-- start EXERCISE DATA --
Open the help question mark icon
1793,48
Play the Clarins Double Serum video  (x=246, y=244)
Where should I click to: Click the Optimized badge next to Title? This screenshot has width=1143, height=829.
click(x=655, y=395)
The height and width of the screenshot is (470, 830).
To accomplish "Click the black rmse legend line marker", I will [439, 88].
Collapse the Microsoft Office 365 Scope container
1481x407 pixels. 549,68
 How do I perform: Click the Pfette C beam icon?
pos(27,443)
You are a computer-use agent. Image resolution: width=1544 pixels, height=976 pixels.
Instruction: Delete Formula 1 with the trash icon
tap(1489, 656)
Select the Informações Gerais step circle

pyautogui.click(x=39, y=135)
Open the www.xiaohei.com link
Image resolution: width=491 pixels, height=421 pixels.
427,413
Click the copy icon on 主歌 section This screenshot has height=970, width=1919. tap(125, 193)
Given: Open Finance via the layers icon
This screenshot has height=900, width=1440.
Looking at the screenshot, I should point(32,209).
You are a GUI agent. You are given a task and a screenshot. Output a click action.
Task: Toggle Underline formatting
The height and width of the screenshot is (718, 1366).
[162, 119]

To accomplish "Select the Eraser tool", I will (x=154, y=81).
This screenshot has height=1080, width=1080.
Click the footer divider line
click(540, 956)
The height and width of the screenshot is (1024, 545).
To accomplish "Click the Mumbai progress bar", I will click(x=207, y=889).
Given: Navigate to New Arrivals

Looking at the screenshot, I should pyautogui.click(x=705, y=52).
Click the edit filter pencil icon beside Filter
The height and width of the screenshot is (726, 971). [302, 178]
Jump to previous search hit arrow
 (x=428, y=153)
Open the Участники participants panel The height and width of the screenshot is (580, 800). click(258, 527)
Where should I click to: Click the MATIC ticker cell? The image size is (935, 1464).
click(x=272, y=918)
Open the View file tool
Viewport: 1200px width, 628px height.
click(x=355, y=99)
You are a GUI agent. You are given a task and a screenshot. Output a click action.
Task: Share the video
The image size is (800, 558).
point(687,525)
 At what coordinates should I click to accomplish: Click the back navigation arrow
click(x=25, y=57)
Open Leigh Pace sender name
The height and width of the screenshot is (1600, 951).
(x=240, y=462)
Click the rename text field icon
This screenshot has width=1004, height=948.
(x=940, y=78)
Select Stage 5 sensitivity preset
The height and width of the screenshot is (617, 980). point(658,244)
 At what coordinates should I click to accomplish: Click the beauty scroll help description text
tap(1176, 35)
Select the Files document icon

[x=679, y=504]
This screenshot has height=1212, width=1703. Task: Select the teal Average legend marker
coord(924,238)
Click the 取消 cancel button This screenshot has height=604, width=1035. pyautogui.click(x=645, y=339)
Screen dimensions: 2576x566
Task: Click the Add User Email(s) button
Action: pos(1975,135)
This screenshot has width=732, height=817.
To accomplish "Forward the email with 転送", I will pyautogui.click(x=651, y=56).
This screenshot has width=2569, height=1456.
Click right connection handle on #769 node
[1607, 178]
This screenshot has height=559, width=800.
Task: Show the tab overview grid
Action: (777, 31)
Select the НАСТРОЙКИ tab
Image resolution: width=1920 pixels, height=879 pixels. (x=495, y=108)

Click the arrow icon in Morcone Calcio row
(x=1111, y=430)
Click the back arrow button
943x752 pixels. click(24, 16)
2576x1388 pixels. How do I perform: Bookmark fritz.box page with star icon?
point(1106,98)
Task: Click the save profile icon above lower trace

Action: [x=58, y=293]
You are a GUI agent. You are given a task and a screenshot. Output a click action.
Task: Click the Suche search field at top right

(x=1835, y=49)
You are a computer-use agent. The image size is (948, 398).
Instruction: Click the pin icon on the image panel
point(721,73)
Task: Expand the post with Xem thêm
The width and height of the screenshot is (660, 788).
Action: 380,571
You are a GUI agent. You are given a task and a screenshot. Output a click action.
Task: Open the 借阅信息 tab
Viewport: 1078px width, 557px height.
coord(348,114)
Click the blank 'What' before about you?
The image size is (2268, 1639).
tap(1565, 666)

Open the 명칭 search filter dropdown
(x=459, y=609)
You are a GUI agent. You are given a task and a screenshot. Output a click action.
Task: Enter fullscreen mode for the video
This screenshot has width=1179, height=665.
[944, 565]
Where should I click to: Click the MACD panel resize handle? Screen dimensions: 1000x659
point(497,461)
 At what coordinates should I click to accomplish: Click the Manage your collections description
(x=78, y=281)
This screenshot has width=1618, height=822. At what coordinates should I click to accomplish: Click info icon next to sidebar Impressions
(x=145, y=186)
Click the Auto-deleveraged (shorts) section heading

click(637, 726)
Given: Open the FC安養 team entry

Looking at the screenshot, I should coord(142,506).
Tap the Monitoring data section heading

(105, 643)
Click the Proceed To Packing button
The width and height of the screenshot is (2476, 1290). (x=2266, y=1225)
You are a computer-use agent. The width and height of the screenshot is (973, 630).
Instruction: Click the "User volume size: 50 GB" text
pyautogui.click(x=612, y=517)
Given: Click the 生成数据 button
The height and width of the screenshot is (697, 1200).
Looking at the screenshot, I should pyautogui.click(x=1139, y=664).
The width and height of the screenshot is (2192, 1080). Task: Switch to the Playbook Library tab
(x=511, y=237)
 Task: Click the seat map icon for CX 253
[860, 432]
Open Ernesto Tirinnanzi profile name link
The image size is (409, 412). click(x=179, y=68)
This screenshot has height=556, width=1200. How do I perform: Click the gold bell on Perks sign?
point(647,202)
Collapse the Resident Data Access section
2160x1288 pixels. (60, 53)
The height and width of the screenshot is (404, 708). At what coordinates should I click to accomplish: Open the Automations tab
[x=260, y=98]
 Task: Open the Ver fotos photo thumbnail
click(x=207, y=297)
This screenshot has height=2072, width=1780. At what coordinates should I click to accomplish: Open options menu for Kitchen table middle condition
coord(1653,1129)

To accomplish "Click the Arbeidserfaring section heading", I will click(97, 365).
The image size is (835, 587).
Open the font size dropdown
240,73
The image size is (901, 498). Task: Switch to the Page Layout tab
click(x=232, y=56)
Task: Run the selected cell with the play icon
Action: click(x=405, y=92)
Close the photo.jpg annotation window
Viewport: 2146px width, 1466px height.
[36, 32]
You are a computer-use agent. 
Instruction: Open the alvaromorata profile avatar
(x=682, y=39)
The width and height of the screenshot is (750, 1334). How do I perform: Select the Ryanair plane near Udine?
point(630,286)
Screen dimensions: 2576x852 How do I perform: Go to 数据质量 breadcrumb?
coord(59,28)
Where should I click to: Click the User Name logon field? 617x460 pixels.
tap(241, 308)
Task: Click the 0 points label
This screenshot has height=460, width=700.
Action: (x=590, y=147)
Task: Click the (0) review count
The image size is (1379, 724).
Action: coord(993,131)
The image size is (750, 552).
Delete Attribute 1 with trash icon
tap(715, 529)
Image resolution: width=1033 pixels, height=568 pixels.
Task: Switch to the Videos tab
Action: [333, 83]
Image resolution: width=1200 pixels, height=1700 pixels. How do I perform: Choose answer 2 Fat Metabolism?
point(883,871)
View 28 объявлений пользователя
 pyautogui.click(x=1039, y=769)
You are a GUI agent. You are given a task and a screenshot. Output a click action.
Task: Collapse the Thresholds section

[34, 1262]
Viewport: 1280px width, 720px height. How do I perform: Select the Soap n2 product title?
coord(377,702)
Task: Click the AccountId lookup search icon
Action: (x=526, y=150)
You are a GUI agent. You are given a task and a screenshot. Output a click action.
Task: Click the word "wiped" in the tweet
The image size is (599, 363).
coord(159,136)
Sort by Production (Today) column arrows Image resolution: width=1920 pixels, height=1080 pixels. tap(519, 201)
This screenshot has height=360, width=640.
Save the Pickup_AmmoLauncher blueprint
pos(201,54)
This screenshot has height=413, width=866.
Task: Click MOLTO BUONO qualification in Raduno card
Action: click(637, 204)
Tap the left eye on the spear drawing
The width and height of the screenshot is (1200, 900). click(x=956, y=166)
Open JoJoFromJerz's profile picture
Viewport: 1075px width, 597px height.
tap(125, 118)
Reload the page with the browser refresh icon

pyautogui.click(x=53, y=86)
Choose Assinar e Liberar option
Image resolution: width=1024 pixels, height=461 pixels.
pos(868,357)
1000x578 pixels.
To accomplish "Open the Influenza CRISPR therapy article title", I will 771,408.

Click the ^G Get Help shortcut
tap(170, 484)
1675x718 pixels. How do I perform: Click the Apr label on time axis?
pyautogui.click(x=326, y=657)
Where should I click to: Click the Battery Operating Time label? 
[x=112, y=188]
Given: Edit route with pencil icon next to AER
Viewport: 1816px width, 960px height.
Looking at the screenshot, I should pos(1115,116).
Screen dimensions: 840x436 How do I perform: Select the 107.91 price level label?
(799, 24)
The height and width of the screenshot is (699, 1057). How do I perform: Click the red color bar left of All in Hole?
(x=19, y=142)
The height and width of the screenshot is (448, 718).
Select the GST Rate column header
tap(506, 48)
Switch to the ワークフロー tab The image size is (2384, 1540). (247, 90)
-- end EXERCISE DATA --
EXERCISE AIM
Put everything from the line containing "1675x718 pixels. How" down to the end of the records above into a numbered list, skipping any blank lines.

SOLUTION TO THIS TASK
1. 1675x718 pixels. How do I perform: Click the Apr label on time axis?
2. pyautogui.click(x=326, y=657)
3. Where should I click to: Click the Battery Operating Time label? 
4. [x=112, y=188]
5. Given: Edit route with pencil icon next to AER
6. Viewport: 1816px width, 960px height.
7. Looking at the screenshot, I should pos(1115,116).
8. Screen dimensions: 840x436 How do I perform: Select the 107.91 price level label?
9. (799, 24)
10. The height and width of the screenshot is (699, 1057). How do I perform: Click the red color bar left of All in Hole?
11. (x=19, y=142)
12. The height and width of the screenshot is (448, 718).
13. Select the GST Rate column header
14. tap(506, 48)
15. Switch to the ワークフロー tab The image size is (2384, 1540). (247, 90)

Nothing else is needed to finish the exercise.